The depiction of Jesus as the “true Paschal lamb” (Easter lamb) in the letters of Peter and Paul in the Bible characterises Jesus as the epitome of life. He represents food, drink, freedom, and reconciliation with God.
In Christianity, the lamb as a symbol of Christ’s resurrection led to the custom of baking Easter lambs as a symbolic bread in the shape of an Easter lamb. To this day, the baked sponge cake lambs are brought to consecrate food or meat during Easter celebrations, especially in southern Austria.
Palm branches, Easter shrub and horseradish
In addition to animals, plants are firmly integrated into the Easter celebrations, including palm bushes and palm fronds. The origin of the Christian custom goes back to the biblical accounts of Jesus entering the city of Jerusalem on a donkey as the “King of Peace”. The people cheered him with palm branches, which were seen as a sign of homage and victory in Judaism.

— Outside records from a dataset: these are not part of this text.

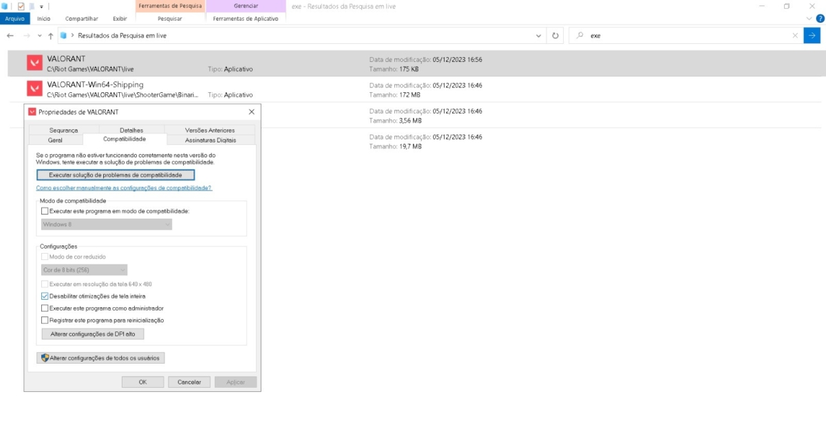
Task: Enable compatibility mode checkbox
Action: [x=45, y=211]
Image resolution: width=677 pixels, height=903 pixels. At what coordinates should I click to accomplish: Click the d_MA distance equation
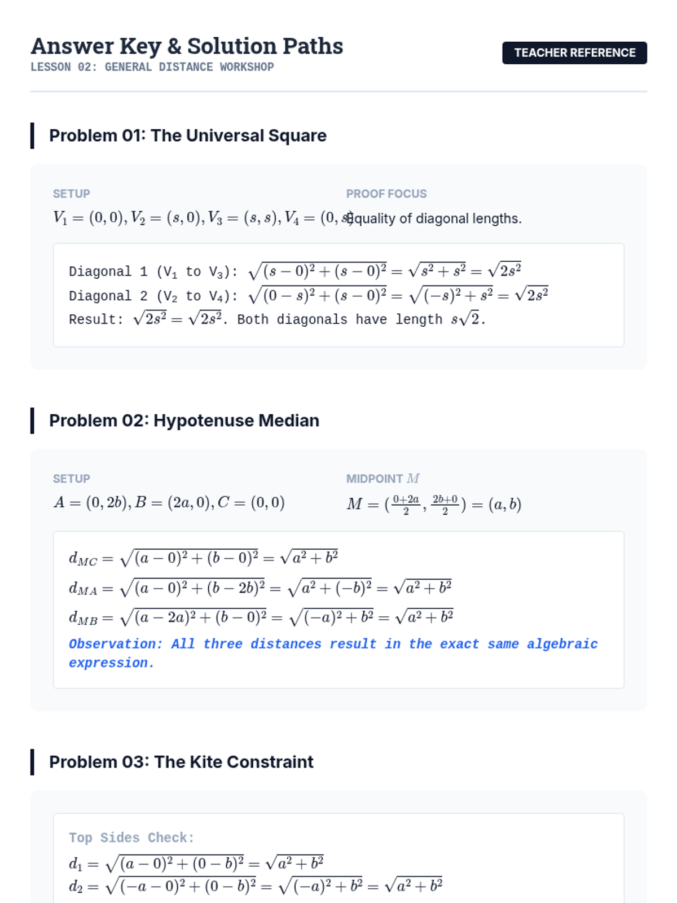260,588
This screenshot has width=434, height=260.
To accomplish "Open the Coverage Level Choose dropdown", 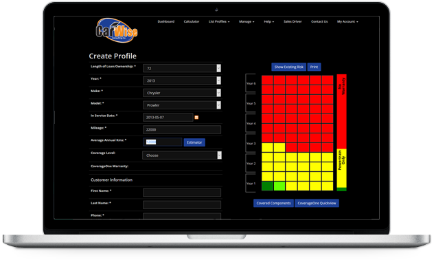I will click(182, 155).
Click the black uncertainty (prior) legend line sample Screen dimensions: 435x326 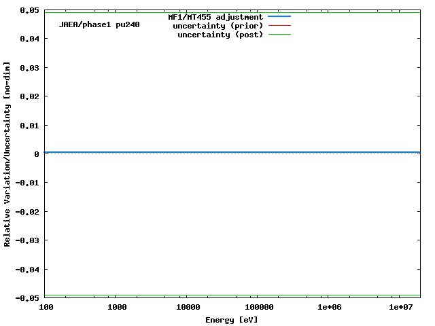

Palm bushes are consecrated on Palm Sunday in remembrance of this. In some communities, the custom of carrying a life-size wooden donkey with a figure of Christ on it during the Palm procession still exists. Without direct reference to the Bible, the custom of the Easter bush has also become established. The branches of willow catkins, cherries, or golden forsythia, originally from China, are traditionally cut several days before Easter and placed in the house to blossom or sprout green leaves at Easter.
Colourful Easter eggs and chocolate bunnies
They symbolise fertility, spring triumphing over the cold and the blossoming of life. Blown-out, coloured and often artistically decorated or carved eggs are hung on it.
“Hallelujah snack” and the end of Lent
The roots of the blessing of Easter foods go back to the 7th century. Easter bread, ham, Easter eggs, horseradish, salt, and herbs are traditionally found in the baskets that are brought to the Easter Vigil liturgy on Holy Saturday and blessed there, while the contents often find their final destination in the Easter snack, or “Hallelujah snack,” that follows. The blessing of the Easter meal is celebrated at the end of Lent and is a reminder of the meals that Jesus shared with others.